[Data provided]
--*--

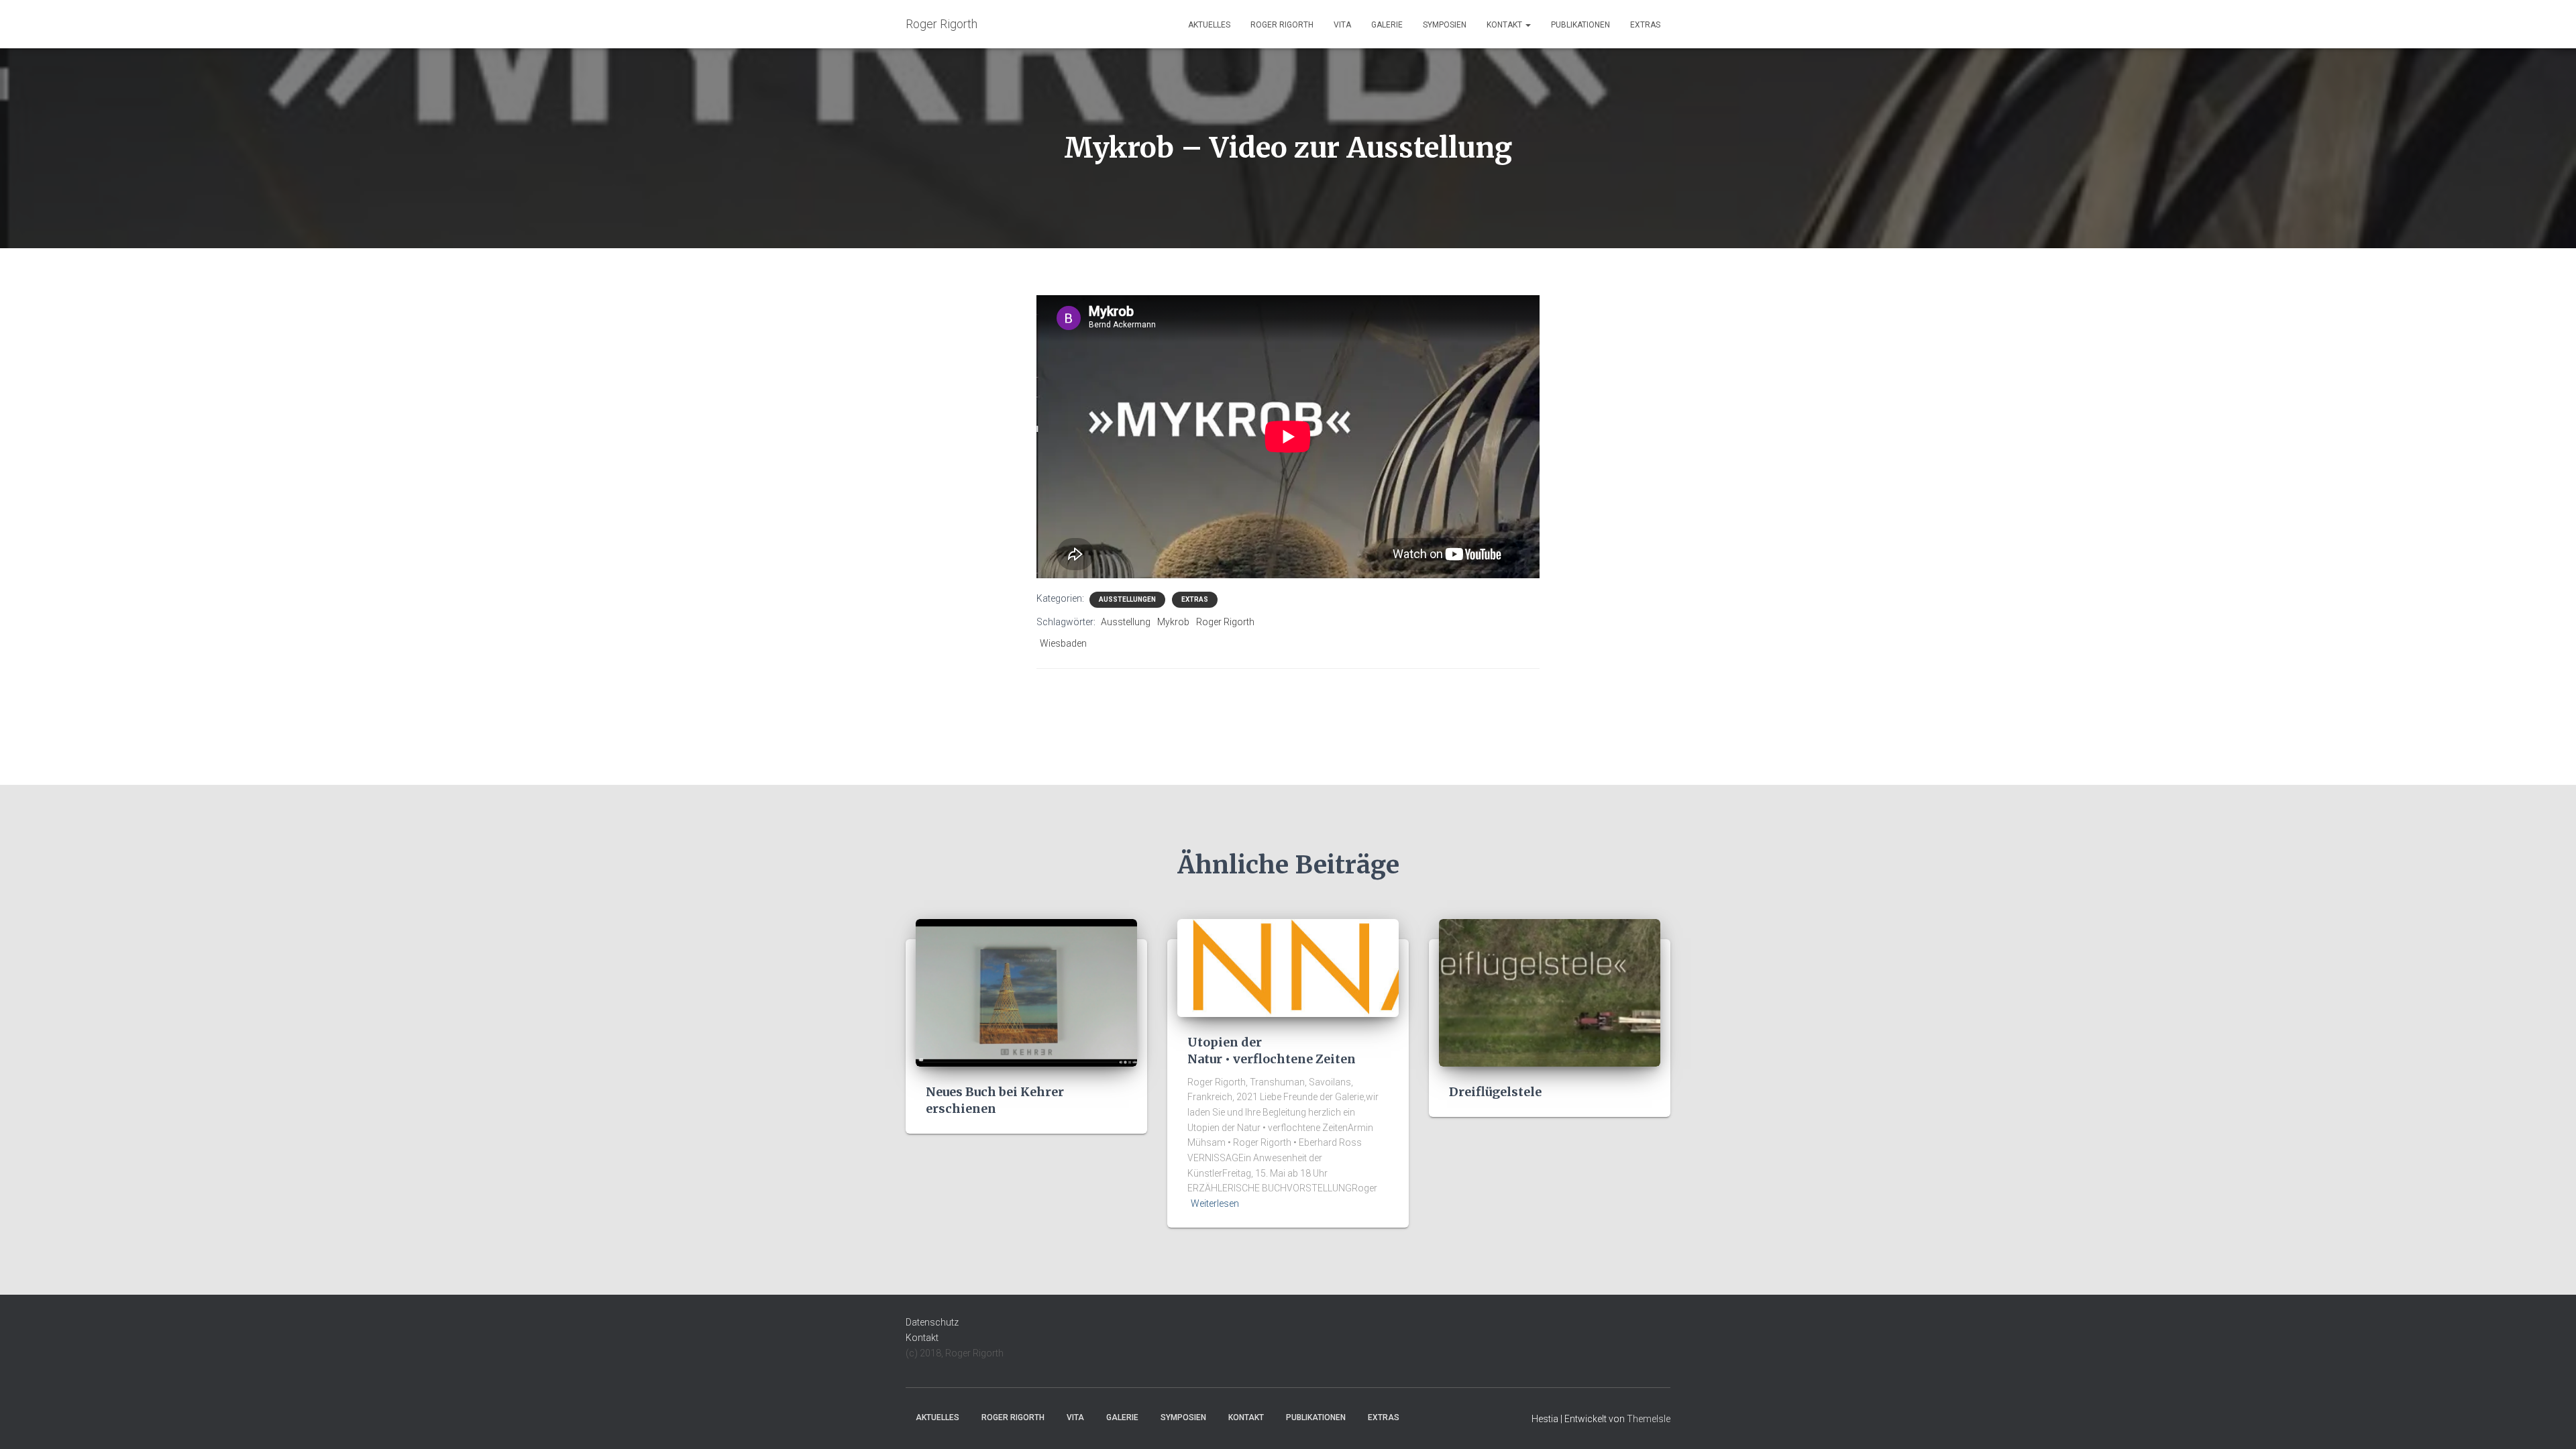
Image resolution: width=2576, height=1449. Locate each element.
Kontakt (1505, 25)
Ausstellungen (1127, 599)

--*--

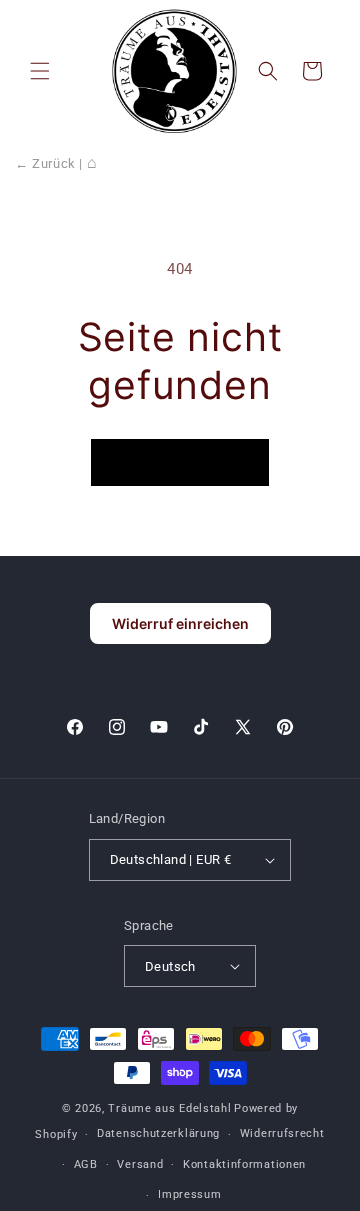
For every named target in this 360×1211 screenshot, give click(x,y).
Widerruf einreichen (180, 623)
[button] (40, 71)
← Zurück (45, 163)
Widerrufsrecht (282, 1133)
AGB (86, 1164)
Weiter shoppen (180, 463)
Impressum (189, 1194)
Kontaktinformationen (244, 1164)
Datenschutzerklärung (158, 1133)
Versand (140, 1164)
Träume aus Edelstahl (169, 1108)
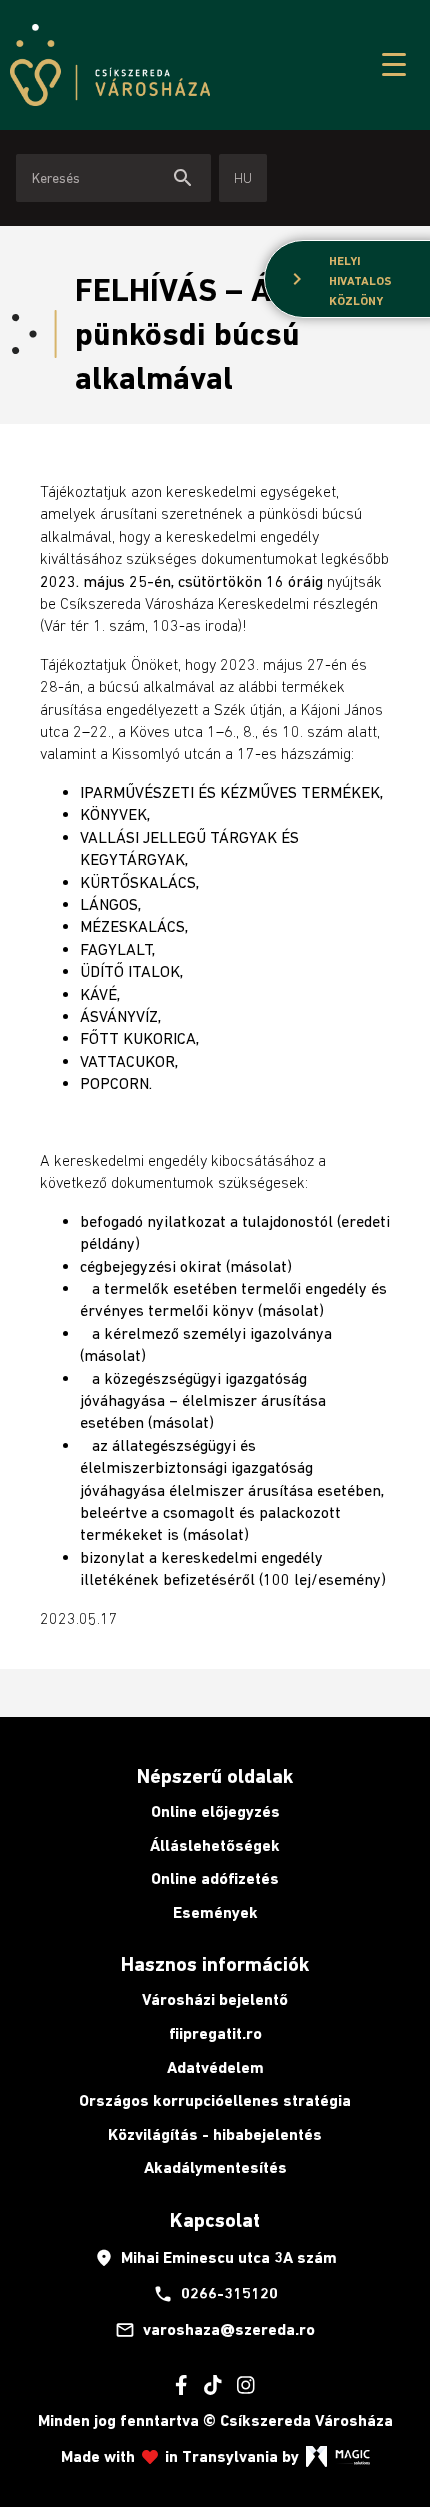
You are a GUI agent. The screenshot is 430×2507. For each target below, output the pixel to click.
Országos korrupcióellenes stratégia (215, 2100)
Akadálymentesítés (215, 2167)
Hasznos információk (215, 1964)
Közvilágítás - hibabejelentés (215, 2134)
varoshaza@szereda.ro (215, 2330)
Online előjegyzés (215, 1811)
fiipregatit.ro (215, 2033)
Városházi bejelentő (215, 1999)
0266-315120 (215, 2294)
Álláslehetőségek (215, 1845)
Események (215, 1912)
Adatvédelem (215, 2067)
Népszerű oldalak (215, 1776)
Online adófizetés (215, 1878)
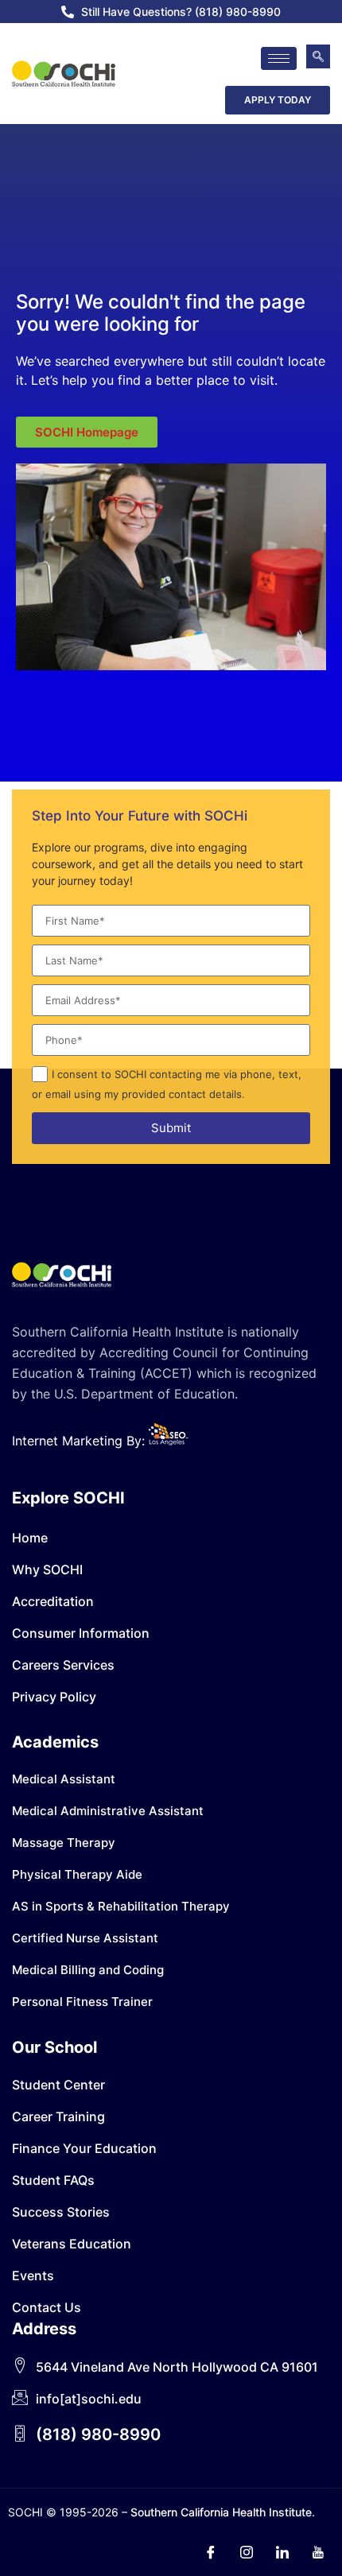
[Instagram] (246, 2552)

--*--

[Action item] Find how many lines in the listing above contain the word "Online", then state that number by itself.

[Final answer] 2